URANO (o céu)                                                       GEO (a terra)

               
              

                Assim, segundo a mitologia (que é, ao menos, uma criação humana), a Memória (Mnemosine) é a irmã do Tempo (Chronos). Por outro lado, na hierarquia mitológica a memória é a única faculdade humana que figura entre os titãs, filhos do céu e da terra, e pais dos deuses.
                Esse livro me ensinou ainda que Zeus (filho do Tempo) seduziu Mnemosine (a Memória). Nasceram as nove musas, frutos dessa união. Este detalhe terá para mim certa importância.
                Cada vez mais intrigado com a memória – este mistério? – eu li tudo o que me caía nas mãos sobre este tema; Barbiset, Bergson, Gusdorf, Ellenberger, Merleau-Ponty e até mesmo Aristóteles (Parva Naturalis). Que os escritores e filósofos mais “iminentes” tenham deixado escapar seu embaraço diante desse prodigioso e fascinante enigma, ou que eles tenham se arriscado a oferecer uma definição superficial, incompleta ou inexata, me causou espanto. O muito sutil Montaigne, por exemplo, tropeça sobre o tema: “A memória é assunto da ciência”, ele afirma.
                Os dicionários nos fornecem um índice interessante, mostrando-se pouco perspicazes em suas definições:
                Littré: “Faculdade de trazer de volta as idéias e as noções de objetos que produziram sensações”.
                Larousse: “Faculdade pela qual o espírito conserva as idéias anteriormente adquiridas”.
                Dicionário da Academia Real da Língua Espanhola: “Faculdade da alma graças a qual se retém o passado e se o recorda” etc.
(continua)

[1]              “Sobre a parede, diante de meu leito, centenas de olhos deslizavam me observando. Eles desciam do teto até o chão. Eram de todos os tipos: grandes, pequenos, belos, feios, azuis, negros... Eu os via escorregar até o chão, depois desaparecer.
                “No quintal, a fogueira estava sempre acesa, e de meu leito, eu escutava o crepitar dos galhos e os gritos dos dançarinos que, provavelmente, se divertiam em saltar por sobre o fogo.
                “Eu estava feliz em ver tantos olhos sobre a parede; eu imaginava que eles pertenciam a todas as pessoas que eu tinha conhecido. Talvez também a meus ancestrais e à humanidade inteira.
                “Do quintal subiam risadas juvenis e a claridade das chamas que iluminavam meu quarto.
                “Às vezes, um único olho progredia sobre a parede, lentamente, e me observava, nos observávamos e eu me sentia satisfeito e até orgulhoso.

------------------------------------------------

ENUNCIADO: Por favor, reescreva de forma mais breve o parágrafo do texto sobre a memória que começa com "Cada vez mais intrigado com a memória", mantendo seus fatos principais.

DADOS FORNECIDOS:
------------------------------------------------

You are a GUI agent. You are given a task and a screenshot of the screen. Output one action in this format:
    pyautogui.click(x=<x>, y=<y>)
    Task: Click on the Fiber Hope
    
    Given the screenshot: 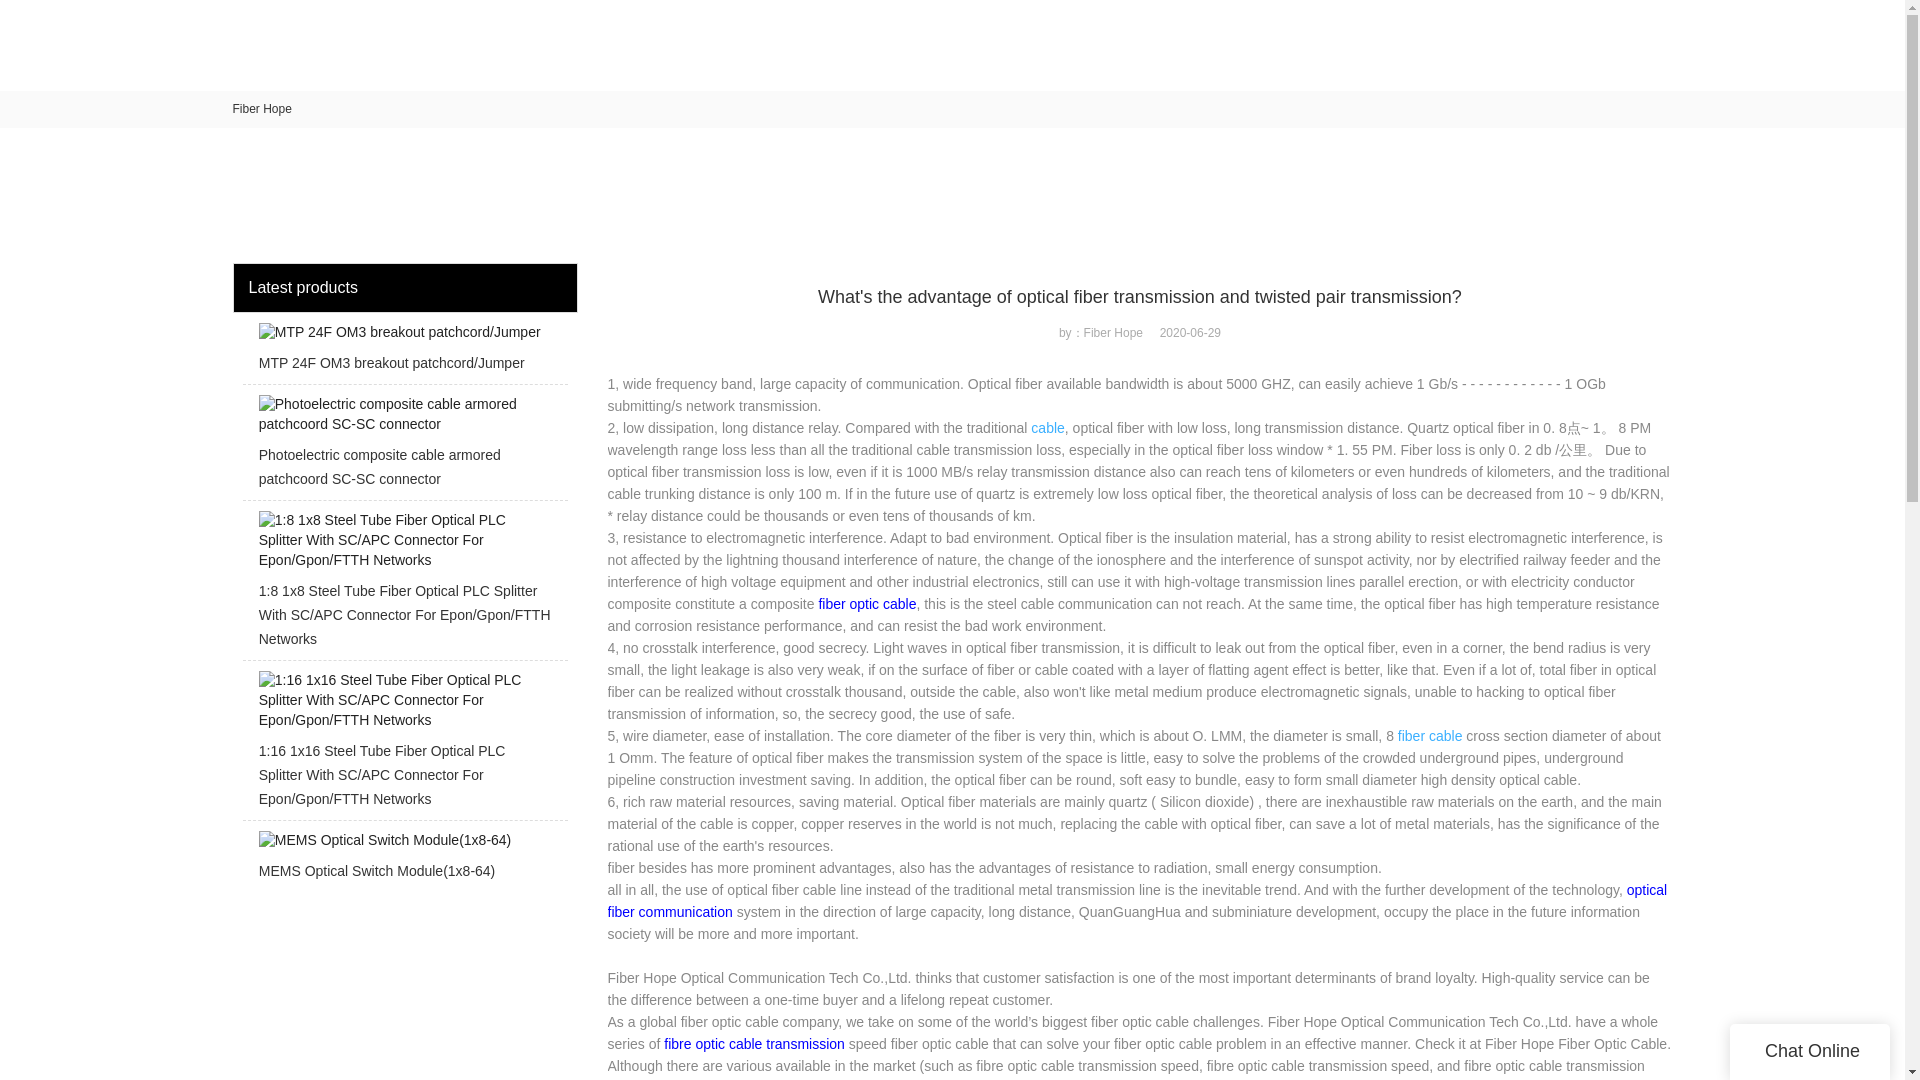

------------------------------------------------

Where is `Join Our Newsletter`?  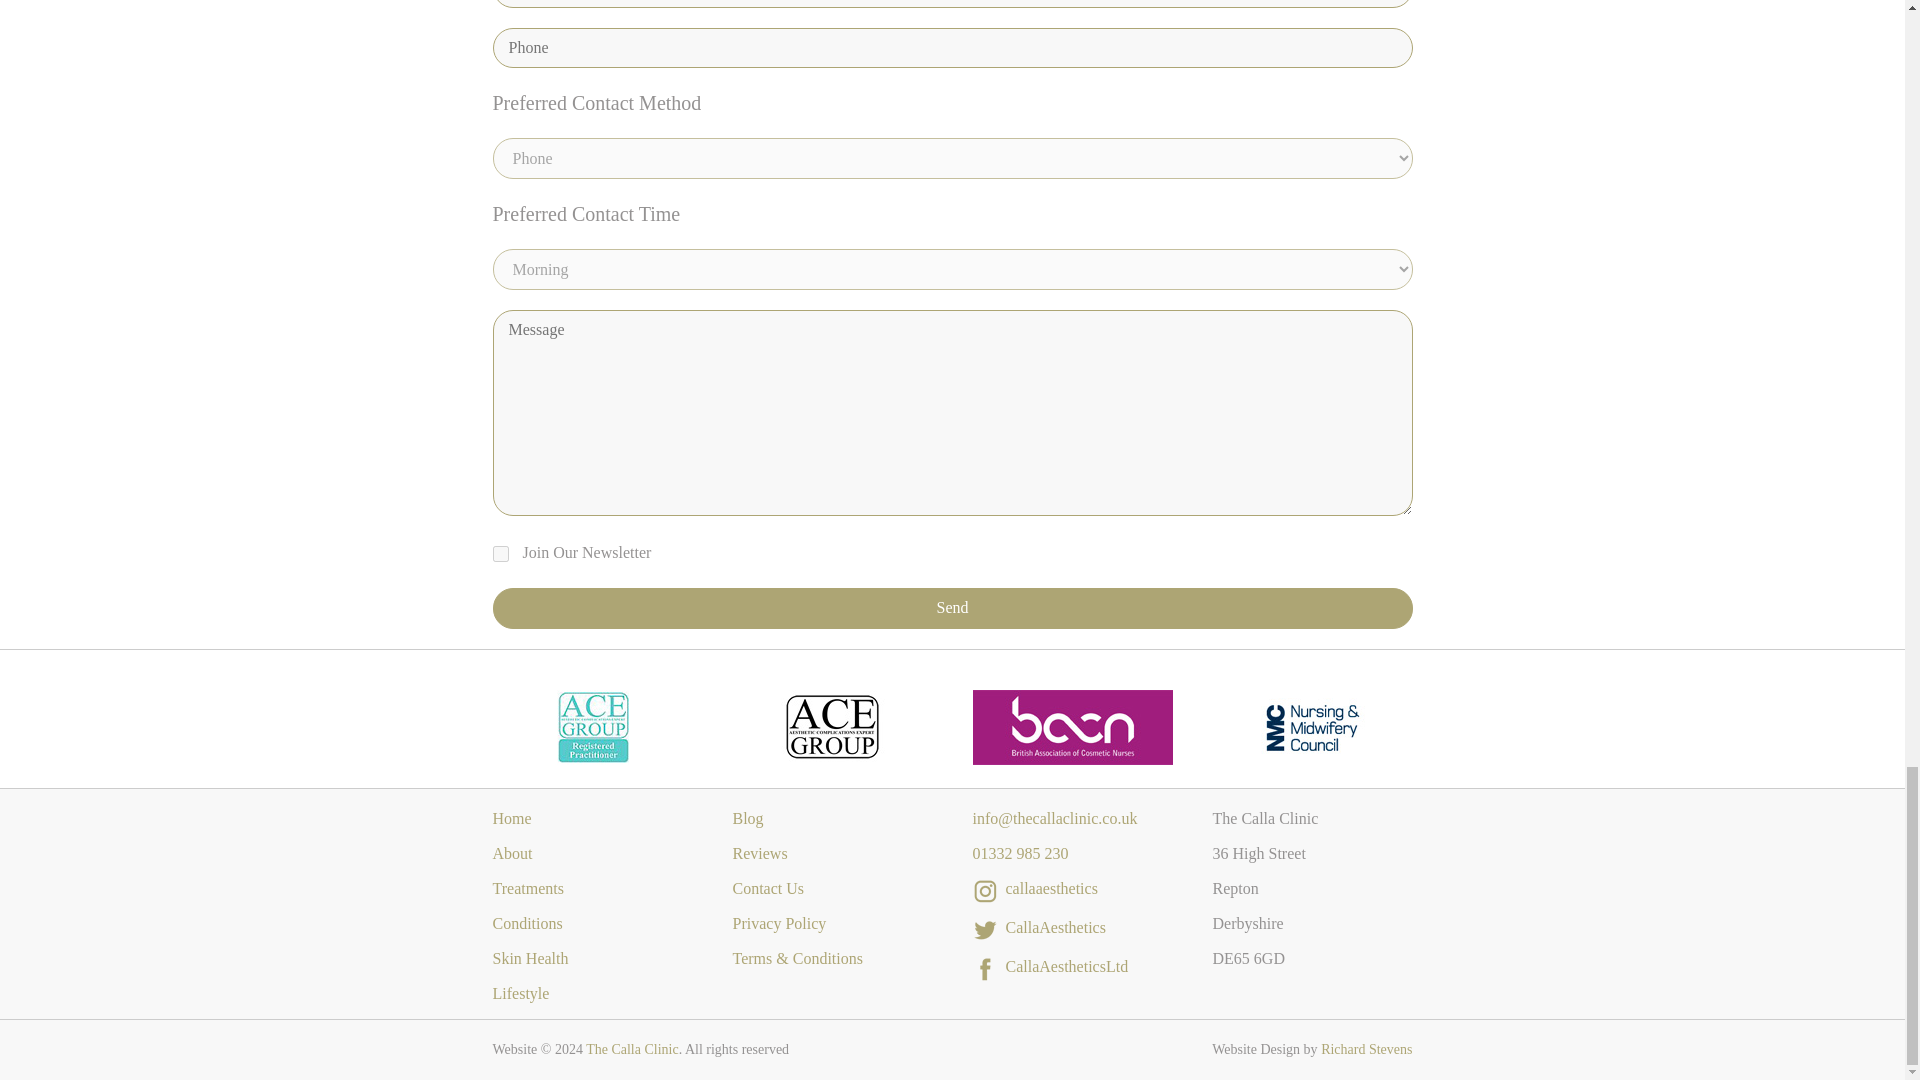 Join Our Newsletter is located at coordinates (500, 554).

------------------------------------------------

SOLUÇÃO ABAIXO: Intrigado com o mistério da memória, li tudo o que encontrei sobre o tema: Barbiset, Bergson, Gusdorf, Ellenberger, Merleau-Ponty e até Aristóteles (Parva Naturalis). Espantou-me que os escritores e filósofos mais "iminentes" tenham mostrado embaraço diante desse enigma ou oferecido definições superficiais, incompletas ou inexatas. Montaigne, por exemplo, tropeça no tema ao afirmar: "A memória é assunto da ciência".